Akademik Veri Yönetim Sistemi
Energy Conversion and Management, cilt.354, 2026 (SCI-Expanded, Scopus)
Efficient thermal management of PV-TEG (photovoltaic-thermo electric generator) units is essential for improving their conversion efficiency and operational stability. In this study, a single inclined L-shaped corrugated cooling channel is proposed for the simultaneous cooling of dual PV-TEG units under the influence of externally applied magnetic field. Finite element method (FEM) based solver is utilized to analyze the coupled influences of corrugation geometry, magnetic field strength and inlet flow rate on heat transfer performance, and PV-TEG unit performance. When comparing the lowest and maximum Reynolds number (Re), the temperature drop of PV cells for flat and wavy configurations is 5 oC for unit A (horizontal) and 9.5 oC for unit B (inclined).
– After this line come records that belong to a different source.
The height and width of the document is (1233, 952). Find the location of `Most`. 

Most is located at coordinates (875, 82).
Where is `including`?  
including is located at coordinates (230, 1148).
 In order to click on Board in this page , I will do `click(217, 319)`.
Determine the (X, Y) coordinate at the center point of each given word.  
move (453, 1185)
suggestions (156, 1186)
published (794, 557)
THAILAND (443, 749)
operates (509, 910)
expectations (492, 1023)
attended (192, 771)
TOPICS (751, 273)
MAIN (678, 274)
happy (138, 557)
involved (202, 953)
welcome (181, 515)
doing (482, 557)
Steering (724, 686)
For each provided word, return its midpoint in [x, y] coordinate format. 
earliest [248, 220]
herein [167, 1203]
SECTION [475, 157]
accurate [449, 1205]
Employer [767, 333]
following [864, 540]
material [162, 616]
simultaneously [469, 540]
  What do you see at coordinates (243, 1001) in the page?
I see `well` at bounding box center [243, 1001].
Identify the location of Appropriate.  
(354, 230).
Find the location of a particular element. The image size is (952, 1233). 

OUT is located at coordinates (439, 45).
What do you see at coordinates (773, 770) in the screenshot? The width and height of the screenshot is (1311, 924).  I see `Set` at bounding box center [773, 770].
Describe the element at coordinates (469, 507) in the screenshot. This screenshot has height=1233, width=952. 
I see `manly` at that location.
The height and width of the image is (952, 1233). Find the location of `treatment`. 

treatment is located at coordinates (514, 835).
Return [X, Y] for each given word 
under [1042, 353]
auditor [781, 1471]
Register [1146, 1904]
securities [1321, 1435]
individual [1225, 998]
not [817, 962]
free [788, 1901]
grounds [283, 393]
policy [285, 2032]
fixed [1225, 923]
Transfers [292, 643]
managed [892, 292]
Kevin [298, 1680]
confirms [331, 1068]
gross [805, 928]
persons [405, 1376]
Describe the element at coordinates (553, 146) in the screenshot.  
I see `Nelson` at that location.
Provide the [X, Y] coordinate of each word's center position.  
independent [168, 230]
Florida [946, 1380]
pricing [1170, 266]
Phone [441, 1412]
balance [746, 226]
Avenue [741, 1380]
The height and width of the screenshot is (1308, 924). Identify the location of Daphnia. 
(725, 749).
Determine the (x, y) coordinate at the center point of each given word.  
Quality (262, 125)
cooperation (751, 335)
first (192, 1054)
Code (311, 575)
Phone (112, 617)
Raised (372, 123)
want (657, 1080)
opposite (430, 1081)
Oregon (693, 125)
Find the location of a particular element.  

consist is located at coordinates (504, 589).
At the highest magnetic field strength, PV-cell temperature decreases of 3 oC, 1.2 oC, and 0.5 oC are achieved with flat A, wavy A, and flat B cooling channel layouts, whereas a temperature increase of approximately 2.5 oC is achieved with the wavy B channel scenario. For units A and B at the maximum corrugation amplitude, PV-cell temperatures drop by 2.3 oC and 4.5 oC when magnetic field effects are not present, but they drop by 0.5 oC and 2 oC when a magnetic field is applied at Ha = 60. Between the best and worst case conditions, the temperature drops for PV cells in units A and B are 10.9 oC and 17.6 oC, respectively. Using nano-enriched MGF with bottom wall corrugation can significantly reduce the temperature of the PV cell in Unit A. However, it has been shown that while the combined use of NF and corrugation enhances unit B’s cooling performance, MGF reduces the system effectiveness of unit B. An effective computational procedure that provides local convective heat transfer values for both horizontal and inclined cooling channels is generated using a POD-based approach. These results are then used to determine each unit’s PV-cell temperature when paired with a dual PV-TEG unit. The outcomes highlight the potential of effective cooling configurations and computational strategies for compact and high performance solar energy harvesting systems.